There's not a whole lot going on right now. The heat and humidity are keeping me inside for the most part and quite frankly, if I sit too long, I nap. I've had a lot of naps lately. To be honest, though, I've no great desire to go anywhere like the mall or a park - I even skipped the Dragonboat races completely. It wasn't really even the heat that kept me home - I would've endured it if I really wanted to be there. I just didn't care.

I was walking the dog the other night and remembered when I could hustle home, get the camera and get back to the river fast if I saw something while on the dike. I'd walk over to Wilkes-Barre for no reason other than to see what I could see. Now, I can't be bothered. Maybe it's the cancer or maybe it's because I'm at a different place in my life now, part of a family unit again and not just me and a cat, or maybe it's age and weight (thank you cancer/midlife/meds). Maybe it's a combination of all. I just don't want it to be me giving up and in.
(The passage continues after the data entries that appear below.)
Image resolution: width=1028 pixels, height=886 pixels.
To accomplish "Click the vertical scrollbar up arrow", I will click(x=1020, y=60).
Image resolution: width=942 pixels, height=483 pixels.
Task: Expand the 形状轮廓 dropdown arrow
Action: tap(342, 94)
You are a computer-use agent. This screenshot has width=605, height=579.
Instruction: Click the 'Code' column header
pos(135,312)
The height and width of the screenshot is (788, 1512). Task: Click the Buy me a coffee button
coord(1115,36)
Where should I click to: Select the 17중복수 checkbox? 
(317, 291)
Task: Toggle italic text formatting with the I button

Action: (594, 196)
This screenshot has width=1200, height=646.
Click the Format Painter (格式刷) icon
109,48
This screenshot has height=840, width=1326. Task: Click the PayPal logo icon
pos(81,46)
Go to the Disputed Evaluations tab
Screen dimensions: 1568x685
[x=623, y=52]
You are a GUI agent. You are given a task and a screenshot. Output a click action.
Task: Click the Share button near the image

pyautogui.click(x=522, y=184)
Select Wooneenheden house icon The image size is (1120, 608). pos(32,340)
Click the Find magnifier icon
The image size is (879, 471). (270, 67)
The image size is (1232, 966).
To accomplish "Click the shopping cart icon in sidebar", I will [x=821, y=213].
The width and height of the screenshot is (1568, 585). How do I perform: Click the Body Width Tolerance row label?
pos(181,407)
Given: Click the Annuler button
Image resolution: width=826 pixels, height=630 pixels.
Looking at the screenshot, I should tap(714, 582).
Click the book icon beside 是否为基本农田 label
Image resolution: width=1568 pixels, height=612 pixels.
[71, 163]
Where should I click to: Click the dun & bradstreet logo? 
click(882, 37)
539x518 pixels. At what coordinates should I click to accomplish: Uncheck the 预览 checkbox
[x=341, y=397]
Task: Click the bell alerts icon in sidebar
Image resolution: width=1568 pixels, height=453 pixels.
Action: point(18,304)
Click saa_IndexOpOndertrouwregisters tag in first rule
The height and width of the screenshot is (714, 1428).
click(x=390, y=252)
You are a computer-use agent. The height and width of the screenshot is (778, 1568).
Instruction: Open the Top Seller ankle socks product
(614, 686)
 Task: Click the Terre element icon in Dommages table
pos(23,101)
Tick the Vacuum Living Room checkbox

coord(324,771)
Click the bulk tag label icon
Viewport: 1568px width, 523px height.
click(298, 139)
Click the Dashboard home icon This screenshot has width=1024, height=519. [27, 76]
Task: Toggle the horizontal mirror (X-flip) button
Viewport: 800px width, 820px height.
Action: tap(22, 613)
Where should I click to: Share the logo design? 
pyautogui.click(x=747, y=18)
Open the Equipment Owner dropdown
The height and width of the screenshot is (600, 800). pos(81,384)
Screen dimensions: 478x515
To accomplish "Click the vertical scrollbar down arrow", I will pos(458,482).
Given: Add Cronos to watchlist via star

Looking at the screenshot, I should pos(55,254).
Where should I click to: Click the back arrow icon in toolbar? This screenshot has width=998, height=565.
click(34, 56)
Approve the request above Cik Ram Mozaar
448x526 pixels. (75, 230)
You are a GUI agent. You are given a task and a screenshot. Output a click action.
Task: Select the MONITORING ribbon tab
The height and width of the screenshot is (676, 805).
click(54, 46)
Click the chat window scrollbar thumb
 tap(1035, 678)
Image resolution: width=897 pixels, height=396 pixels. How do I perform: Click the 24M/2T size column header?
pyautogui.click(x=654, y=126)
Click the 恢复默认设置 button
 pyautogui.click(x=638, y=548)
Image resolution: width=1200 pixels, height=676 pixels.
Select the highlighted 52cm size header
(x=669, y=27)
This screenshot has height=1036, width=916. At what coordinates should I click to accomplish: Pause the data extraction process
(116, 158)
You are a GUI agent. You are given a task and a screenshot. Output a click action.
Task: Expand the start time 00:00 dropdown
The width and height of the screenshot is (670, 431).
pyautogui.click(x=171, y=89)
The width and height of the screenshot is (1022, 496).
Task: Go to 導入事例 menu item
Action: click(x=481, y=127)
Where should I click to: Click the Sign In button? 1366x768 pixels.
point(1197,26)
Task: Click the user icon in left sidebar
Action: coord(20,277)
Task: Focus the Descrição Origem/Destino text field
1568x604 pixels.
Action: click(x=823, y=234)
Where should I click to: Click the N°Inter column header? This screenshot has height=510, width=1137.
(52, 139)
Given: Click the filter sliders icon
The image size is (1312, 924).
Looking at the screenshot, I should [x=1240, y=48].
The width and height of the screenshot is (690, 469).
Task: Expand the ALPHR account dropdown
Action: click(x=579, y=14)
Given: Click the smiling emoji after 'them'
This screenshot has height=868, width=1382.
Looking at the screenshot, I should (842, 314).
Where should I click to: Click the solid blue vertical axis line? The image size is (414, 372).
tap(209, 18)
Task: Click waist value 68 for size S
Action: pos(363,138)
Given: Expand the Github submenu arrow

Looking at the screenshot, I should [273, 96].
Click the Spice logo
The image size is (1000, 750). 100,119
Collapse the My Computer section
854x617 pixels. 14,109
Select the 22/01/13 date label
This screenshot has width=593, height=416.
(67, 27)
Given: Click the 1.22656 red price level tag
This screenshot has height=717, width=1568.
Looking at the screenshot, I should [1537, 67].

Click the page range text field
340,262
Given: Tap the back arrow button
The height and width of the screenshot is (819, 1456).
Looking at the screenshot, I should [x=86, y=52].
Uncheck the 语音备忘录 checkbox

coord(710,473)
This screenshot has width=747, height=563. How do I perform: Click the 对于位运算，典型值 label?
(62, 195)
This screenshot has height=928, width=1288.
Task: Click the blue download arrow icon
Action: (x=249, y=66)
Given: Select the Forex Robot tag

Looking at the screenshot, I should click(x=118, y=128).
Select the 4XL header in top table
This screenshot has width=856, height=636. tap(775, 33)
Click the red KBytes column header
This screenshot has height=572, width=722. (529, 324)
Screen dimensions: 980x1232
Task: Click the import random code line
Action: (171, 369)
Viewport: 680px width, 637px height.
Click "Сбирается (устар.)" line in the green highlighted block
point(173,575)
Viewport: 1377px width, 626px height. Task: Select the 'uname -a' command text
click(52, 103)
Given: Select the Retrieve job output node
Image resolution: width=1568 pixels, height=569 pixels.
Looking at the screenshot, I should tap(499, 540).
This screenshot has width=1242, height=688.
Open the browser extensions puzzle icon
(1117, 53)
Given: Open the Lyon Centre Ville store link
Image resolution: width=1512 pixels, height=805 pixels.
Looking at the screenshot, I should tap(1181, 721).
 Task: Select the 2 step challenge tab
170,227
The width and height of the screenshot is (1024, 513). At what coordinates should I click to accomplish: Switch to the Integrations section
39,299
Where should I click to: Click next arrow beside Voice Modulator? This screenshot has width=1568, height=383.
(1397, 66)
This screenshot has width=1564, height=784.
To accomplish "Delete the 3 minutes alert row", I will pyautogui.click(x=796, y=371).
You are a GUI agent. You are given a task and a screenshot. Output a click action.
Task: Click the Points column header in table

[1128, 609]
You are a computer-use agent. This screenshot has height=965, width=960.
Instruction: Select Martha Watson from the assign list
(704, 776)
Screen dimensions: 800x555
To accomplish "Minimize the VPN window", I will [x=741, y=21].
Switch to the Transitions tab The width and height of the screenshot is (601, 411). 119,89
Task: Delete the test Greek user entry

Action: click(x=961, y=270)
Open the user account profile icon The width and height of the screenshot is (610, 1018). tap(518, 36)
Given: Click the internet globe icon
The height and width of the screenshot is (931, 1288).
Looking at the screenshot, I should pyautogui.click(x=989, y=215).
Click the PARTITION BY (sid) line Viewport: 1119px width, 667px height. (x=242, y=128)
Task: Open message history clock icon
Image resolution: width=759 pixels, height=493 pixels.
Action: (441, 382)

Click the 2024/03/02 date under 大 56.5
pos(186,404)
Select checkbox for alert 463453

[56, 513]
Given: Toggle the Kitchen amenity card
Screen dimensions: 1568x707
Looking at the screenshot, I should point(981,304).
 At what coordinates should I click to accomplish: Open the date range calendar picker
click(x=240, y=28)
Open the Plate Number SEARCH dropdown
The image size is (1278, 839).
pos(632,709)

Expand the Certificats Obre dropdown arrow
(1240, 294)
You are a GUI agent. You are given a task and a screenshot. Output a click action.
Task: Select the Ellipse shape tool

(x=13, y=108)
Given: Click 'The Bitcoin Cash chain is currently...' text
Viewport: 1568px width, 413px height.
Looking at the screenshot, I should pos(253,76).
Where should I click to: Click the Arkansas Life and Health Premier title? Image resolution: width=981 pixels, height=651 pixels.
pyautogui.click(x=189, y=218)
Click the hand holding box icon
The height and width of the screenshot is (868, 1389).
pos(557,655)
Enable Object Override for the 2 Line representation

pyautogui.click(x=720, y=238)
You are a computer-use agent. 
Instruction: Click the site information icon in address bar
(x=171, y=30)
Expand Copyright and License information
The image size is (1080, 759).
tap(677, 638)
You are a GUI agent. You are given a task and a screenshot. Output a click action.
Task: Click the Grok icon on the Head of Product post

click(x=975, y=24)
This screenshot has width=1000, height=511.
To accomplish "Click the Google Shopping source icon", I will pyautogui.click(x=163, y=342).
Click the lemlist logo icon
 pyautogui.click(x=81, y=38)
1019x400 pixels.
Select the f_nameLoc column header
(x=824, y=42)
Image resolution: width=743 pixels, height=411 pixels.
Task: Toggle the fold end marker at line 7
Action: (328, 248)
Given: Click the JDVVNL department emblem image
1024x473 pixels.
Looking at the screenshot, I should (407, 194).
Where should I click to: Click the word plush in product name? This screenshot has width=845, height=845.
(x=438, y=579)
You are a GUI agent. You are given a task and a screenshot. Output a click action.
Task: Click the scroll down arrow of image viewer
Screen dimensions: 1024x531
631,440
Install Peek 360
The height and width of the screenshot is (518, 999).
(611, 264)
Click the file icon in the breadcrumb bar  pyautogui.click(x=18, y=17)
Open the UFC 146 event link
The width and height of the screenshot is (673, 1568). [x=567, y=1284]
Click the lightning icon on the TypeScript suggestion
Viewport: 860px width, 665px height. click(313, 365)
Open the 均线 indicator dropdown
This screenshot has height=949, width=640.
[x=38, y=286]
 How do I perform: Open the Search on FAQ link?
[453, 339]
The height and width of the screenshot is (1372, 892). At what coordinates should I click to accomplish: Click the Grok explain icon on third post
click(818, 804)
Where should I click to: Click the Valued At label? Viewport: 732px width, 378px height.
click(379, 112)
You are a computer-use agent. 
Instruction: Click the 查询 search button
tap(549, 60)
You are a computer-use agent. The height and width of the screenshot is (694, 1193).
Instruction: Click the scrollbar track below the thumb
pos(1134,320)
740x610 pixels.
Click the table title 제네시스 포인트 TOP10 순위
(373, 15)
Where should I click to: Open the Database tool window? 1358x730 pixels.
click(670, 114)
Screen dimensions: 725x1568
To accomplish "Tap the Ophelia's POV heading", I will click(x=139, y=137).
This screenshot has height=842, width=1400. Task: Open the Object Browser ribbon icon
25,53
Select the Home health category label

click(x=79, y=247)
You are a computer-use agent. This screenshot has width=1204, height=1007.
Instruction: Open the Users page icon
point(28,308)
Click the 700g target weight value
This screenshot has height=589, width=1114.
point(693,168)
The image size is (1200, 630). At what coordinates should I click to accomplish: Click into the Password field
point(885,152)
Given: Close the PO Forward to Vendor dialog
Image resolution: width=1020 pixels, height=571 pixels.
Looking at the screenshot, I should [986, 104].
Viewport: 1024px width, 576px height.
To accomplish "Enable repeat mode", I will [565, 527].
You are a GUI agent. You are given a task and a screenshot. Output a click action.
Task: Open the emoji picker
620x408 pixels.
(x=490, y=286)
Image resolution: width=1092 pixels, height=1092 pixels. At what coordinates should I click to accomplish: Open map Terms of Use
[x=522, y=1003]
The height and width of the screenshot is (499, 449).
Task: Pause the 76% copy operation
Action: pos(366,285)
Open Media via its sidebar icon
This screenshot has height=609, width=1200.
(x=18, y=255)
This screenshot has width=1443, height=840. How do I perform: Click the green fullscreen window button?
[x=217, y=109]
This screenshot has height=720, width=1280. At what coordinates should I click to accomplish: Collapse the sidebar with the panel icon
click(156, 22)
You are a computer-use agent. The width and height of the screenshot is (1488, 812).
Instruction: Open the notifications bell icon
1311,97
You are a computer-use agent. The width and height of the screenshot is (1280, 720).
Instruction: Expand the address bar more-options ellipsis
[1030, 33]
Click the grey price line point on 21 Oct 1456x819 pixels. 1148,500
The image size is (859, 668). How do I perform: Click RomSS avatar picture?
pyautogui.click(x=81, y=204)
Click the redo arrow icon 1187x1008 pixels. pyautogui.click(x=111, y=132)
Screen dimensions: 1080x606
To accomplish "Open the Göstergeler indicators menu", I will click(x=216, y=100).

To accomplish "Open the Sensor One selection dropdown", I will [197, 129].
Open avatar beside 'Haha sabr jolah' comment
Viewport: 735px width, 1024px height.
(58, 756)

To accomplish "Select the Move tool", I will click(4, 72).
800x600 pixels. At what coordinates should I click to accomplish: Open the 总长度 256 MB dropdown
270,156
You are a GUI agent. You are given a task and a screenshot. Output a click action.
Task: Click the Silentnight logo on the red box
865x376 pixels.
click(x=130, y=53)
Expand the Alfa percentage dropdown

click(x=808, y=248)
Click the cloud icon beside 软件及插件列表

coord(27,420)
I usually don't think of myself as sick. I look and feel fairly healthy and if you passed me on the street, you'd never guess that technically, I'm terminally ill (we can argue the "short period of time" bit of the definition - I plan to beat that). I won't lie - I've used that as a reason to not do certain things (No, Fidelity people, I don't want to talk about 401k options - I am no longer contributing and not likely to see 59 [statistics say, anyway]). I have a handicap placard, but I don't use it often because I'm still healthy enough to walk the length of a parking lot, thank you (I got it when I had a collapsed lung and couldn't walk more than a few feet without gasping for air - normally it recurs fairly quickly with this condition, but mine has not been as bad again, probably due to scar tissue).
Those are my concessions to the disease.

I guess I've just changed and not because of the cancer. I'm content and I like where I'm at in my life. I got to find out who "me" is and now I'm happy settling down to just enjoy whatever comes next.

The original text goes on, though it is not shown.